━━━━━ GIVEN DATA ━━━━━

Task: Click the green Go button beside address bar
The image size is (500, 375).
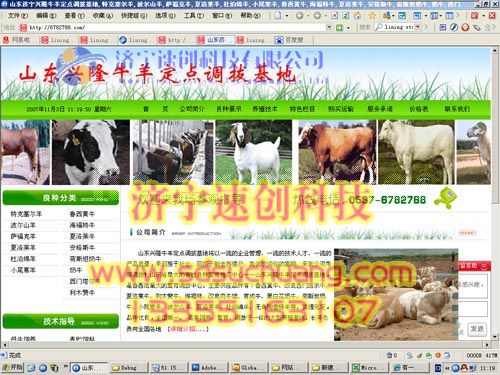Action: tap(339, 27)
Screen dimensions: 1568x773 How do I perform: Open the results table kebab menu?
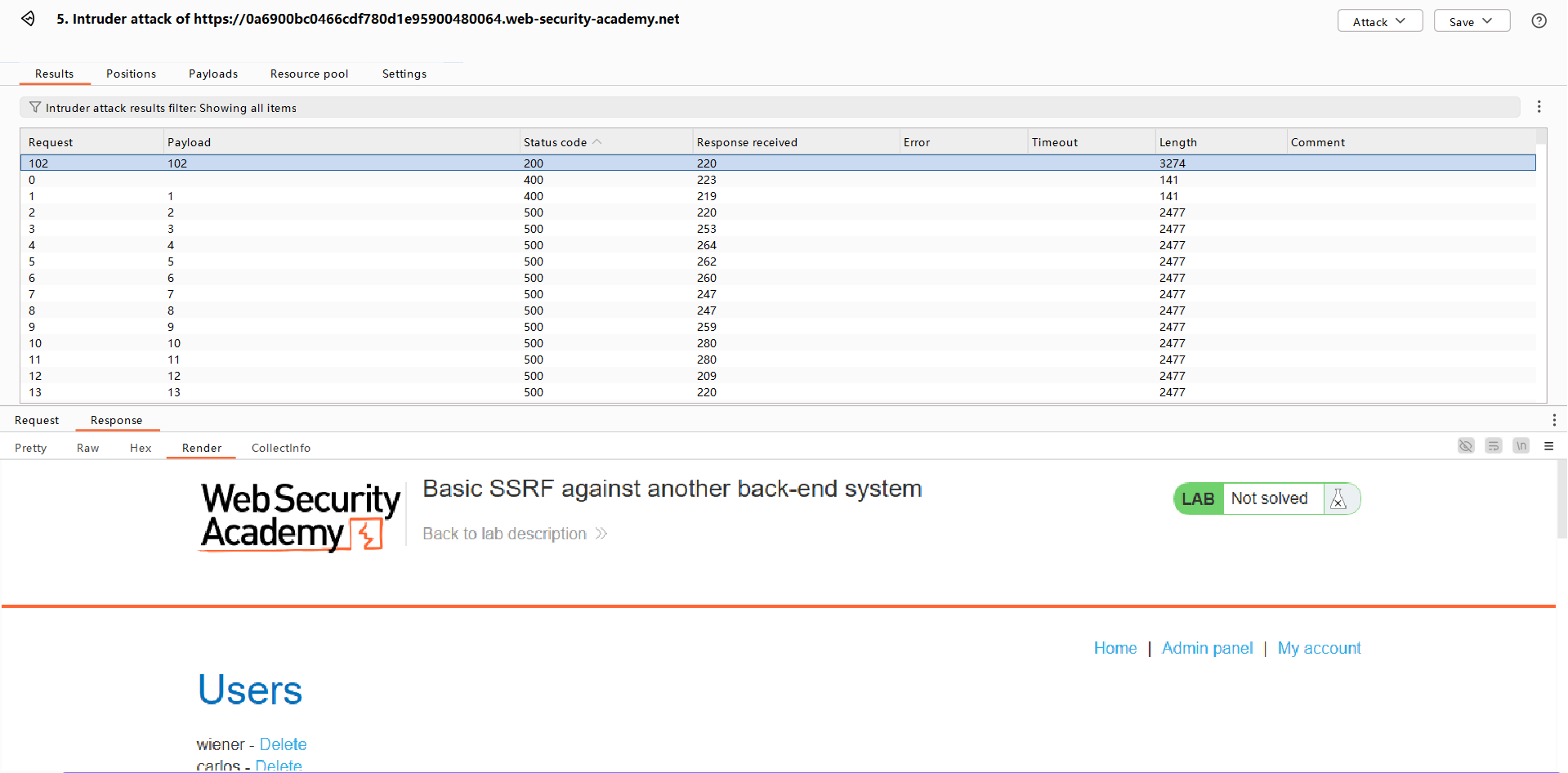(1539, 107)
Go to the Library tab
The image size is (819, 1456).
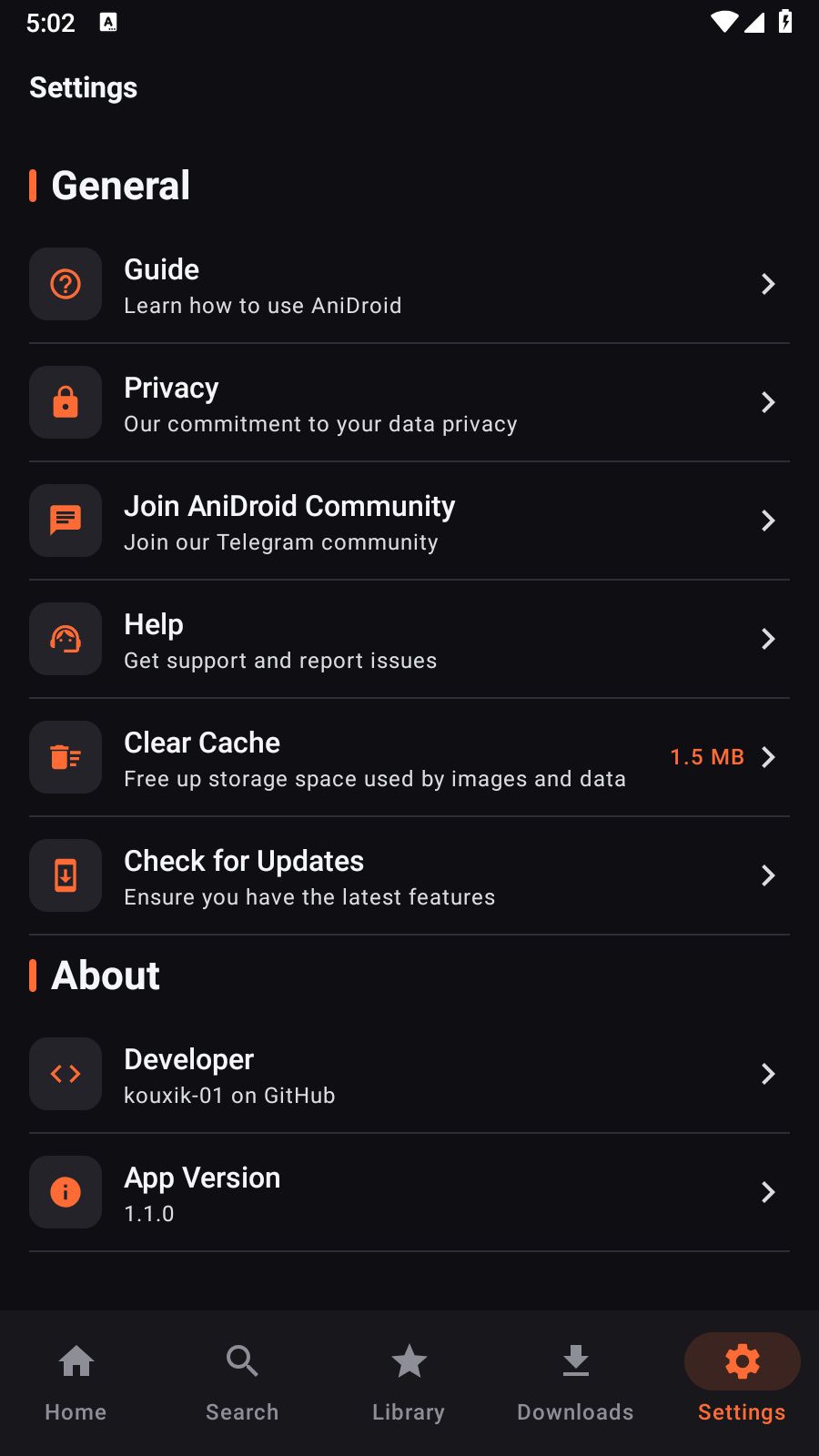[x=409, y=1383]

━━━━━

■ **TASK TO CARRY OUT**
Restate all of the material word for word. Keep out every picture.

■ **ANSWER SECTION**
Task: Click the green Go button beside address bar
The image size is (500, 375).
Action: tap(339, 27)
Screen dimensions: 1568x773 How do I perform: Open the results table kebab menu?
(1539, 107)
Go to the Library tab
The image size is (819, 1456).
[x=409, y=1383]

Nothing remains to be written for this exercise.